RSS aggregator that fetches feeds, deduplicates them using semantic similarity, and generates a markdown digest posted daily to r/Guadeloupe.
mise is used for tool version management (Python + PDM).
mise install # install Python and PDM
pdm install # install Python dependenciessrc/rss_summary/ # main package
aggregate.py # CLI: pdm run aggregate-rss
weekly.py # CLI: pdm run weekly-digest
post_to_reddit.py # CLI: pdm run post-to-reddit
similarity.py # semantic deduplication via sentence-transformers
classification.py # thematic classification via trained LinearSVC head
formatting.py # markdown table generation
parsing.py # HTML parsing and image extraction
last_run.py # .last-run timestamp persistence
classifier/
train.py # offline: train LinearSVC head on data/themes.json
infer.py # offline: batch classify a daily feed file for evaluation
tests/
data/
rss_list.txt # RSS feed URLs (one per line)
taxonomy.toml # ordered theme names (10 themes) used for digest section ordering
themes.json # labeled training examples (one per theme)
classifier_head.joblib # trained classifier head (committed, ~800KB)
classifier_eval.json # last cross-validation evaluation results
feed.md # latest daily digest
feed-YYYY-MM-DD.md # dated archive copies
weekly-wXX-prose.md # weekly prose digest (Mistral-generated)
weekly-wXX-review.md # taxonomy review report
.last-run # last successful run timestamp (committed)

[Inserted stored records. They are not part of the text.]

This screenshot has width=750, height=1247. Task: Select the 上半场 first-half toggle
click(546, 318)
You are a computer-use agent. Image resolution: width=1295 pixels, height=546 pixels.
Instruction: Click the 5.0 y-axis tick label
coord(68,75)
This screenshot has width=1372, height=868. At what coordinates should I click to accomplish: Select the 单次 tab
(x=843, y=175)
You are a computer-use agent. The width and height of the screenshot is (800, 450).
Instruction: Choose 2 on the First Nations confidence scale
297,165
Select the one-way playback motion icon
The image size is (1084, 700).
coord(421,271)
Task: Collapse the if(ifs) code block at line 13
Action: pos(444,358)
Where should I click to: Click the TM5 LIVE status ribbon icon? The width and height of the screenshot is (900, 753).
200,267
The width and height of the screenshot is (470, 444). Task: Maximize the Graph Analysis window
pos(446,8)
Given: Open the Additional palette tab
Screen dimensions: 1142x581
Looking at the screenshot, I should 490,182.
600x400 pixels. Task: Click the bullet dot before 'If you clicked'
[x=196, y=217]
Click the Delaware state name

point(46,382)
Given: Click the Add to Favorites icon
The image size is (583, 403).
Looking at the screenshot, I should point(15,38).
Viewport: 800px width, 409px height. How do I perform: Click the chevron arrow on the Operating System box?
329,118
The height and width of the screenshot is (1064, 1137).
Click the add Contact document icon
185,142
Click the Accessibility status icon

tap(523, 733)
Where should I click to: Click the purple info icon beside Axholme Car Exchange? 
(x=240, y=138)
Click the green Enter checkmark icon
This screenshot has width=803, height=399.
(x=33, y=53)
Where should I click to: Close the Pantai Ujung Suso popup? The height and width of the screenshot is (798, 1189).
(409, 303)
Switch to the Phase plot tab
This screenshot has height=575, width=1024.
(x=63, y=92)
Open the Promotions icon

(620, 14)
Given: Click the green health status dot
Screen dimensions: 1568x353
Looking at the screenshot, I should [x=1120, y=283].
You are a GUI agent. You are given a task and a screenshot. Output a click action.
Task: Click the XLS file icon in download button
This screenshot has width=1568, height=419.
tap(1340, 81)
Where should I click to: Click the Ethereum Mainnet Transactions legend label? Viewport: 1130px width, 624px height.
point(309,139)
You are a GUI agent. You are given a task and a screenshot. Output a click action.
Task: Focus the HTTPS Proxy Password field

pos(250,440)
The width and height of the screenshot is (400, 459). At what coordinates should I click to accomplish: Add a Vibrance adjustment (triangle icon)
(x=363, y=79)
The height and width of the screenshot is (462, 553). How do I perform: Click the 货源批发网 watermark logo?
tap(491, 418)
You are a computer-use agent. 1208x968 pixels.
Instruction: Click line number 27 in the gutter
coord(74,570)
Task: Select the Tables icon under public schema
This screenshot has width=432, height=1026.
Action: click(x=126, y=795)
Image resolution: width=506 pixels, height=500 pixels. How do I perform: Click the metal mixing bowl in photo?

Fetches RSS feeds and writes a deduplicated markdown digest.
pdm run aggregate-rss [RSS_FILE] [OUTPUT_FILE] [OPTIONS]
Arguments (optional):
RSS_FILE RSS feed list [default: data/rss_list.txt]
OUTPUT_FILE Output markdown file [default: data/feed.md]
Options:
--with-images Add image preview column to the table
--classify Group output by thematic taxonomy
--taxonomy PATH Taxonomy TOML config [default: data/taxonomy.toml]
--until DATETIME Upper date bound for articles (YYYY-MM-DD or YYYY-MM-DD HH:MM:SS)
--dry-run Run without updating .last-run
--restore Restore .last-run from backup and exit
--summarize Prepend a Mistral-generated prose summary (requires MISTRAL_API_KEY)
Deduplication uses a two-stage pipeline:
- Fuzzy title match via
difflib.SequenceMatcher(threshold 0.85) - Semantic similarity via
BAAI/bge-m3(threshold 0.75)
The model is downloaded automatically on first run and cached in ~/.cache/huggingface.
Classification (enabled with --classify): uses a trained LinearSVC head on concatenated BAAI/bge-m3 + multilingual-e5-large-instruct embeddings (2048-dim, ~80% accuracy / 0.82 macro F1, 10 themes). The head is stored in data/classifier_head.joblib and committed — no retraining needed on first clone.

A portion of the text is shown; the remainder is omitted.